Quindi come si fa a non capire, il karma ci forma attraverso la sofferenza e
contemporaneamente ci assiste per quanto possibile.
Il mio Karma ed io da un po' di tempo dialoghiamo di giorno e di notte nel sonno ,
simil apparizione della madonna, ormai siamo intimi, mi ha insegnato a vivere, mi
pare normale arrivare ad un nostro specifico misticismo, dopo un lungo percorso ed
il mio è già sufficientemente lungo.
Dicevo in premessa di uno dei più grandi maestri che il mio Grande Karma mi ha
portato, il mio maestro di Tao dell'amore, incontrato ad una banale cena di amici .
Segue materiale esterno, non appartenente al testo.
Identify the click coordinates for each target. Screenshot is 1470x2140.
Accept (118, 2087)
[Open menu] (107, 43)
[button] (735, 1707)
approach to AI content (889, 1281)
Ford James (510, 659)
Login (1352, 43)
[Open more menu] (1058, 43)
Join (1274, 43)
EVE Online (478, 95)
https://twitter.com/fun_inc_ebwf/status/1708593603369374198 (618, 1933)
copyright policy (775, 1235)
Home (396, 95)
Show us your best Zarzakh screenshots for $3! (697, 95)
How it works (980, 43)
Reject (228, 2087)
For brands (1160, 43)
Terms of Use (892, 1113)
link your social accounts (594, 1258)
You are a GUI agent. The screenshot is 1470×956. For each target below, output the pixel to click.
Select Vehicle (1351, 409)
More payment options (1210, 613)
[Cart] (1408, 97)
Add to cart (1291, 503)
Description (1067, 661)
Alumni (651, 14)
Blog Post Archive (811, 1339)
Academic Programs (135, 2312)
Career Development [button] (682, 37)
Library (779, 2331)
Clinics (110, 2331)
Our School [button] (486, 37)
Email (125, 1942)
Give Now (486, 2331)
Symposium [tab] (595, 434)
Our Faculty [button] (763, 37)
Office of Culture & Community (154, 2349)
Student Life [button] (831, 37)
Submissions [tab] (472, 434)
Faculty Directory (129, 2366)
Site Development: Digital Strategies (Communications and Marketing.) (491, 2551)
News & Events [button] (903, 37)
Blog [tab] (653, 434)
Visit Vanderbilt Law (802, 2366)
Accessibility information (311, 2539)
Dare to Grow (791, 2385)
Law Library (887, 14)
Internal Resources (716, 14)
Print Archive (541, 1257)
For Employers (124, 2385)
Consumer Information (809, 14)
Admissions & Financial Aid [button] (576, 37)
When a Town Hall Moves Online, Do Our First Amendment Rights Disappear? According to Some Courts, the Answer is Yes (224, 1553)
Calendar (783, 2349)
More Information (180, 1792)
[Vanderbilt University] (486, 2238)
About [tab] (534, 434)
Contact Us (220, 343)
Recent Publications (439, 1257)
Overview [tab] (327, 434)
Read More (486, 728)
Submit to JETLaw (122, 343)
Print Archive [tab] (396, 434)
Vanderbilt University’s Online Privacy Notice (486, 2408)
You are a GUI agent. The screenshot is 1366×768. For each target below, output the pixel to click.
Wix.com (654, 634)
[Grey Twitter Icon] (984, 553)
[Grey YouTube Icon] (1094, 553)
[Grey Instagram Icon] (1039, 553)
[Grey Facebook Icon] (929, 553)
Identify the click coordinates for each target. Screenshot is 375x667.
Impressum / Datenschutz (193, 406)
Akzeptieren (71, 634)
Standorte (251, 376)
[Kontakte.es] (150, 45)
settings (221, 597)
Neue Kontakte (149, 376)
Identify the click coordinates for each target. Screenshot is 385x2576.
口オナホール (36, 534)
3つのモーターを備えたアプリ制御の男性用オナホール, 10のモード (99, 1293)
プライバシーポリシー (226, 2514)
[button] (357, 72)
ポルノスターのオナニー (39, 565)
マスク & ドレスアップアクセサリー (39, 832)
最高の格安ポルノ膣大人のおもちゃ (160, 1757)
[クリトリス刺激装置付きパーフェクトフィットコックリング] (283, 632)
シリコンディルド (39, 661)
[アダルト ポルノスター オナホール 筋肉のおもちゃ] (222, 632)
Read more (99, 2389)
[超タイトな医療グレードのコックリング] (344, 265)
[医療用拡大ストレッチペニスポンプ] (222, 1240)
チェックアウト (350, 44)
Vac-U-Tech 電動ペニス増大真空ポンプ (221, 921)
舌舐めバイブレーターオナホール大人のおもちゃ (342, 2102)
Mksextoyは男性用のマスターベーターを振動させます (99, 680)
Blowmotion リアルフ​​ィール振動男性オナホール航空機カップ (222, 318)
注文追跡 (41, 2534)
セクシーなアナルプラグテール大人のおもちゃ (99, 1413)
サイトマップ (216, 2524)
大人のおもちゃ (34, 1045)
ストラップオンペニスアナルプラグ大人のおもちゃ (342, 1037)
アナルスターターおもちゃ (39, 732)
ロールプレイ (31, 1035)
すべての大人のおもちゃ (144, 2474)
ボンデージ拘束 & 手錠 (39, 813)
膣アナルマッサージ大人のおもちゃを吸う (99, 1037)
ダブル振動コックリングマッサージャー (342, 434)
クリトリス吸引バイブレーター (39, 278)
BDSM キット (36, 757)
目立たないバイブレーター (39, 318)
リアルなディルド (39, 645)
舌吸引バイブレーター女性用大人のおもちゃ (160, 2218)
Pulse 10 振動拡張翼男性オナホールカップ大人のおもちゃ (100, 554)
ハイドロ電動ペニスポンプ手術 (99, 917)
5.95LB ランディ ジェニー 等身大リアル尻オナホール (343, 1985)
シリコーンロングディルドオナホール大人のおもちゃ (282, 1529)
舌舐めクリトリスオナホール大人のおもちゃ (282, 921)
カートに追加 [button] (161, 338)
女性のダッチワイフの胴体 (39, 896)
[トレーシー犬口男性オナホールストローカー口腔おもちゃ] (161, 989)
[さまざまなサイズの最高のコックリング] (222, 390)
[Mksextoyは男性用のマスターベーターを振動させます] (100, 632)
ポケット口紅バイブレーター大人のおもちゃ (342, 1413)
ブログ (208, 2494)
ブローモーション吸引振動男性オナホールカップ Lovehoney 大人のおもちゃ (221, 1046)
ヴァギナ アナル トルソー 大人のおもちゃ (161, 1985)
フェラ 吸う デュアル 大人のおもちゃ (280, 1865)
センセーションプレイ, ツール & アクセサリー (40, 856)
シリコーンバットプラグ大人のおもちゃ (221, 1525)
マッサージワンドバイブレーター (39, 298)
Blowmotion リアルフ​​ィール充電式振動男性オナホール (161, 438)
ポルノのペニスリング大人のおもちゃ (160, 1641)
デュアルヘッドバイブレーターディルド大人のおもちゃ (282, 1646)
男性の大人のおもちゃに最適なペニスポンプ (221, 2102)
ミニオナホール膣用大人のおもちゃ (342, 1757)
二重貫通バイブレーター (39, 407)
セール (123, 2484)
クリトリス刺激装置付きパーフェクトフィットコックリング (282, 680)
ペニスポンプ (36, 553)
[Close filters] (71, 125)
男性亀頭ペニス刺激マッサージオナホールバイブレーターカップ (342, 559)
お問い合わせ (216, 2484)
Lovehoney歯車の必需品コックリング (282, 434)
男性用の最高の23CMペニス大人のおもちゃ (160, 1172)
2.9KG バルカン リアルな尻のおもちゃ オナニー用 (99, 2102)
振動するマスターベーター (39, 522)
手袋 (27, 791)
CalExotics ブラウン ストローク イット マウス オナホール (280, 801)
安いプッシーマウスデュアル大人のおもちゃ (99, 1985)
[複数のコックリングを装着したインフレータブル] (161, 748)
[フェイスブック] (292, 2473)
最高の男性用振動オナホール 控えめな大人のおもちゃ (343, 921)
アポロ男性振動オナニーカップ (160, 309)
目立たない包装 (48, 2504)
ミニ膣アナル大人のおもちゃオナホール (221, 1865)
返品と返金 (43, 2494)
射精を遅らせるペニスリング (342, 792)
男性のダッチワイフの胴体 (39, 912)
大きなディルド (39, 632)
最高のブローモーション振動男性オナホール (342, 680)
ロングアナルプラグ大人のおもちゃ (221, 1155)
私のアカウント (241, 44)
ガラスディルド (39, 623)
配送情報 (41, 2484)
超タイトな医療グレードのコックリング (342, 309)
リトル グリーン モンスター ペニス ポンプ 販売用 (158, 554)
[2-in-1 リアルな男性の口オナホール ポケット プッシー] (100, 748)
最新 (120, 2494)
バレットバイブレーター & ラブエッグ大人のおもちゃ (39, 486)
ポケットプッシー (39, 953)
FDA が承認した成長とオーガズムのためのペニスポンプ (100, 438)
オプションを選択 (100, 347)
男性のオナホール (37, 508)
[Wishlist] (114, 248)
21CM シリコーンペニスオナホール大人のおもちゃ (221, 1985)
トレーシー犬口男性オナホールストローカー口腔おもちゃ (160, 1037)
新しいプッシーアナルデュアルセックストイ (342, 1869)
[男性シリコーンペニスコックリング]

Nessuno capiva di cosa parlassimo, lui era un ometto per niente appariscente, ci
7
isolammo nel nostro incontro per alcune ore, riuscì a coinvolgermi su una disciplina
vasta e intensa per il vissuto di uomo. Non l'ho più incontrato ma lui quella sera mi
consegnò le chiavi di un percorso incredibile che poi sviluppai con studi e pratica,
seguendo i suoi precetti e scoprendo incredibilmente che io ero un taoista naturale.
Curiosi eh ? Merita una discussione seria e approfondita. A proposito dei dialoghi
con il karma posso solo aggiungere che abbiamo stretto un accordo e che ormai
siamo alleati. Lui si dichiara discretamente, non del tutto, soddisfatto di me. Io lo
sono molto di Lui. Bè , diciamo francamente che non c’era altra scelta.
La vita, dunque. Cos'è che la rende “una” ? Uno spirito, un corpo, un'anagrafe, un
Karma. Certo non è poco ma cosa la rende “tante” ? I salti, i sentimenti mutati, le
sfumature decisive della personalità nel suo divenire, la certezza che una qualsiasi di
queste sfumature condizionerà le scelte, le decisioni, gli amori. E' la contraddizione
fondamentale dell'esistenza dell'uomo : la molteplicità nella unicità. Rispetto alla
quale contraddizione nulla possiamo se non assumerne consapevolezza. Assunzione
decisiva perchè aggiunge un “senso” in più alla storia di un uomo, “il senso del
relativo” di un essere senziente e quindi del rispetto che ognuno di noi deve alla
multiformità come all’unità che già regna in noi stessi come nell’universo.